FDI Spillover: Luxury brand-wagon to roll into India

Wednesday, 08 February 2012
First the CII-AT Kearney report predicted that booming Indian luxury market growing at 20 per cent per annum would become $14.7 billion by 2015, up from $5.8 billion as of now. Then followed the government’s decision to allow 100 per cent FDI  in single-brand retail and a host of luxury international brands taking a wait and watch approach so far have suddenly perked up. They are putting together their plans to venture into India.

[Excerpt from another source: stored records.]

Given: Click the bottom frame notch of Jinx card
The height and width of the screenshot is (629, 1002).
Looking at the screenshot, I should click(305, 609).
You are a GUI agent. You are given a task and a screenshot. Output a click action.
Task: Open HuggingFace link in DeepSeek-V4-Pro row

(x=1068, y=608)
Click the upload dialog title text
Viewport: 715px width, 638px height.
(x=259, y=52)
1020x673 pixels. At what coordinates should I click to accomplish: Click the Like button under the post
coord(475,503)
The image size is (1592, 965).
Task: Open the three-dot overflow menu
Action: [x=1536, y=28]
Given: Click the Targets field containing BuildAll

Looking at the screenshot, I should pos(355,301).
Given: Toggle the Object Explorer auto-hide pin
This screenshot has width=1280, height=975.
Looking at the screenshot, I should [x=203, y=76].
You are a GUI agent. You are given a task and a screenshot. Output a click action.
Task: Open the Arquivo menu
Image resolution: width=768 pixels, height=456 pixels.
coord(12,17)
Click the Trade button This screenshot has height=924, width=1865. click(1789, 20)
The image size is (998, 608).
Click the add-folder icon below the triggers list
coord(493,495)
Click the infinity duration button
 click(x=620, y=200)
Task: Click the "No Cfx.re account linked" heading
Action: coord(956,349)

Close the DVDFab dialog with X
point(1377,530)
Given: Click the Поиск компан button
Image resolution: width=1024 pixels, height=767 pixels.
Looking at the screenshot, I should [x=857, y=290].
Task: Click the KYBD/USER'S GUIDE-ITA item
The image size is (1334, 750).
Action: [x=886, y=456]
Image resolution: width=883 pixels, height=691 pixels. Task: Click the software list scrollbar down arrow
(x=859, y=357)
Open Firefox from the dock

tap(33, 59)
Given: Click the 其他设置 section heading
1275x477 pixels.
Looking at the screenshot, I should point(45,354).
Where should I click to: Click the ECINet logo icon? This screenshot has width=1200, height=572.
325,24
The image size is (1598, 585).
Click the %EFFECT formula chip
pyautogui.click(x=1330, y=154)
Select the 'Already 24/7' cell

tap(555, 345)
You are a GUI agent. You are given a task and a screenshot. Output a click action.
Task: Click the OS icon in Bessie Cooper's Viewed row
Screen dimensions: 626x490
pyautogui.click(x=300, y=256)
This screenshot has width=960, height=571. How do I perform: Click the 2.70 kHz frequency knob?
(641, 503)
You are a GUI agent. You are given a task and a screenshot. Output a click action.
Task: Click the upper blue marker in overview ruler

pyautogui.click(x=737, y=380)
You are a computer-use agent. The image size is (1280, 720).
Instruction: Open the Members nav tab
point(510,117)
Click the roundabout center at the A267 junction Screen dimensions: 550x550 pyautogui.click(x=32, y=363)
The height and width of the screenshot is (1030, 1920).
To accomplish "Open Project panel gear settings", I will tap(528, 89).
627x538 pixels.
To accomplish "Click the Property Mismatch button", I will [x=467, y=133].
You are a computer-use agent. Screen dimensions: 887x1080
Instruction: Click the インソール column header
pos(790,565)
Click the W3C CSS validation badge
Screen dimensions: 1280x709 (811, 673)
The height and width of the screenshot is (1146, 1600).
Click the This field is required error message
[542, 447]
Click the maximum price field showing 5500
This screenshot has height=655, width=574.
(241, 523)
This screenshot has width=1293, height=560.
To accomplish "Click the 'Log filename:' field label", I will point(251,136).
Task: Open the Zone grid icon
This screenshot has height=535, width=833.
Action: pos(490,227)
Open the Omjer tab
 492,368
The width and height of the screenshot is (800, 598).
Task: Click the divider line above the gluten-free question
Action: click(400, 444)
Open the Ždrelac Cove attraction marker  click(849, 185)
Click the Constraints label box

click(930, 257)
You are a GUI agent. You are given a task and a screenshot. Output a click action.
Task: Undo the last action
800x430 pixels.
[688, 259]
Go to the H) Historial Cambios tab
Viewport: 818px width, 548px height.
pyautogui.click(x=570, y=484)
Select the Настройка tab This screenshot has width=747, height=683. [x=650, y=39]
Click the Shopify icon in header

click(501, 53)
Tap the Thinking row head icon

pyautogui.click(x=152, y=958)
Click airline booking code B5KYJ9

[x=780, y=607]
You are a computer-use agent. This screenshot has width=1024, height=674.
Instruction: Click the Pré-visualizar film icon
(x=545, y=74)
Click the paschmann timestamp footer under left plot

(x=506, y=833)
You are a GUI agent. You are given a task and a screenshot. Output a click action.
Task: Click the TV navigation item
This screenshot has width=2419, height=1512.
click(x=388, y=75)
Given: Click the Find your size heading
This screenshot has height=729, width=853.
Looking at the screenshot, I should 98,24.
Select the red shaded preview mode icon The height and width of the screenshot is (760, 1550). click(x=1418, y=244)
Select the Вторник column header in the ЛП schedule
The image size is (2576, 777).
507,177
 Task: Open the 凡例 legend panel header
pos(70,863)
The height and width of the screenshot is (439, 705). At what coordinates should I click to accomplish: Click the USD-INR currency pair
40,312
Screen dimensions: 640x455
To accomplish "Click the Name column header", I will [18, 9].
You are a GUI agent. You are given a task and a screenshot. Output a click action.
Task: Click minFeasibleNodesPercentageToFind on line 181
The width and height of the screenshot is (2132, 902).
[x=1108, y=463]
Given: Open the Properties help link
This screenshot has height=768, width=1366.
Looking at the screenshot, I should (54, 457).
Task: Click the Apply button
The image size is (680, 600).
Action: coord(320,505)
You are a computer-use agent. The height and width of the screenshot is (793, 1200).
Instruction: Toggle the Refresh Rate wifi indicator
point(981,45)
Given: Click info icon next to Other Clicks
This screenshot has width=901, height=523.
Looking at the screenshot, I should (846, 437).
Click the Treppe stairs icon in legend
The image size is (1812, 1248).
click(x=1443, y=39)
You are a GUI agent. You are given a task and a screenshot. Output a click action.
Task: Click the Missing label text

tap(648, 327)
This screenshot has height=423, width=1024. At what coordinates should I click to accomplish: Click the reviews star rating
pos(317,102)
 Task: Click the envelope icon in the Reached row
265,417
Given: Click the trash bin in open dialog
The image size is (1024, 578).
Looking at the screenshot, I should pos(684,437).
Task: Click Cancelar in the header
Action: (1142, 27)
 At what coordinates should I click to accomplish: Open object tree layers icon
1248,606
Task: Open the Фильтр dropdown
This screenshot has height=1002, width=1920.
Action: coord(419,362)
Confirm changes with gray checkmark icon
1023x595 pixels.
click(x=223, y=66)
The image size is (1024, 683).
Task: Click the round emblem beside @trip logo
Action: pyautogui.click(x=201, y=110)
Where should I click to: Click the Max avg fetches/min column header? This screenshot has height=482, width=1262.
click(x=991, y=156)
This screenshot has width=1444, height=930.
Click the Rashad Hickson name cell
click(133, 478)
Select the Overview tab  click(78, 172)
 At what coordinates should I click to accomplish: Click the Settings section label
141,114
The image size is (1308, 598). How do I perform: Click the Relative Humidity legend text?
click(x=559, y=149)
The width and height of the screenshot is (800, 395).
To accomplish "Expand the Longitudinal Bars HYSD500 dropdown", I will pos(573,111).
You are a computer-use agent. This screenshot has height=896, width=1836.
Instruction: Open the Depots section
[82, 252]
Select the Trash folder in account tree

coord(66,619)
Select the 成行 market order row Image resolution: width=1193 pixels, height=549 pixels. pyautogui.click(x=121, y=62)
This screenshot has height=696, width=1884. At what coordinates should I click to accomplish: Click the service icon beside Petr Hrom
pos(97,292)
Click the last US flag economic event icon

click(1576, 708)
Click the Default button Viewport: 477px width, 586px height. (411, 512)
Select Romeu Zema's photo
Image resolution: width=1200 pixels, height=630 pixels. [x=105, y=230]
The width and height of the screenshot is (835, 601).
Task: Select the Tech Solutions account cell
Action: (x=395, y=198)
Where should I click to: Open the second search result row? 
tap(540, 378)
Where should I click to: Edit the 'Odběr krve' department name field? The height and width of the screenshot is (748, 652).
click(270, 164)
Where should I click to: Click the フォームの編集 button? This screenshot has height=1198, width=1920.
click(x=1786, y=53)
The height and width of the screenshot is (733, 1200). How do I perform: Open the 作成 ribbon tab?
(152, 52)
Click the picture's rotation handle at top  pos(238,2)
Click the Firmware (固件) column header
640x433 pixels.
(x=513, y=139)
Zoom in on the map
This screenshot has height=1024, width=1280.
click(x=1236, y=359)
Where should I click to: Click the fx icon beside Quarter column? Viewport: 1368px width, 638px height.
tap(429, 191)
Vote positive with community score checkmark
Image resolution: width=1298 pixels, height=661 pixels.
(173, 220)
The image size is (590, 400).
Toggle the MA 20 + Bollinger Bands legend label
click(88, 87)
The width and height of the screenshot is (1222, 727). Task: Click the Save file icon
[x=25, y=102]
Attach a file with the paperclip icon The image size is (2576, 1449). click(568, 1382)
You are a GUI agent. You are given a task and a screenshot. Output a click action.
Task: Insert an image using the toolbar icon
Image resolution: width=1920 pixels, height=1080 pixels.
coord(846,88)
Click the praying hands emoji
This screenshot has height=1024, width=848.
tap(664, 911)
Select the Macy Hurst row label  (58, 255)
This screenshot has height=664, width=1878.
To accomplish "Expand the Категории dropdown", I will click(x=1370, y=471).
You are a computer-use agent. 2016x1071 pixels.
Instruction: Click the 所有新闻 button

Considering other big names like Zara, Canali and Louis Vuitton are already in India others such as Tiffany & Co, Christian Louboutin, Abercrombie, Arcadia, Hennes and Mauritz, Prada and GAP are planning to launch their stores in the country. Other global retailers such as Swedish furniture major Ikea, the UK’s Arcadia group and American coffee brand Starbucks are reported to be firming up their India plans. With the number of high net worth individuals increasing and aspiration levels of the young consumer rising, the potential is big. And Indian brands and fashion conscious consumers, who could by their favourite brands only on their trips abroad, are all perked up.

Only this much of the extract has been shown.